One thing worth clarifying is that detachment is not indifference. You might think that a detached person is one that has no human relationships at all, or if he does, then they must be cold and superficial. Right? Not quite. It’s important to clarify this confusion: detachment has nothing to do with indifference, although sometimes even dictionaries will fall into the trap of confusing them. Indifference means a lack of interest and sympathy towards a person or object. Detachment, on the other hand, refers to the state of mind of being objective and not clinging, and it springs from a deep consideration of the conditions of human truths. What do I mean by this?

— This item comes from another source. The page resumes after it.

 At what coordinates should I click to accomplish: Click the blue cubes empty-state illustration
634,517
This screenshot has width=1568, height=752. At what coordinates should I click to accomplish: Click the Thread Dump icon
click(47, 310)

Imagine that you go on a trip with a group of people that you don’t know. The journey will last for two weeks and the participants are coming from all over the world; you are probably not going to see them again after the holiday is over and everyone goes back home. Now, imagine that in this group there is a person that you find amazingly attractive and interesting. You know well that you will share only a short time, and you accept this reality; nevertheless, or actually because of that, you intend to make the most out of the few days that you can spend together. There is no trace of indifference here, but the conditions of your encounter with that person force you, in a certain sense, to be detached.
Healthy detachment does not mean complete disengagement. It’s just less ENTANGLED and dependent. It starts with the realization no matter how connected the relationship may be, people are still going to make their own choices for their own reasons.
Here are a few examples of detachment:
* Ability to allow people, places or things the freedom to be themselves.
* Holding back from the need to rescue, save or fix another person from being sick, dysfunctional or irrational.
* Giving another person “the space” to be his/her self.
* Disengaging from an over-enmeshed or dependent relationship with people.
* Willingness to accept that you cannot change or control a person, place or thing.
* Developing and maintaining of a safe, emotional distance from someone whom you have previously given a lot of power to affect your emotional outlook on life.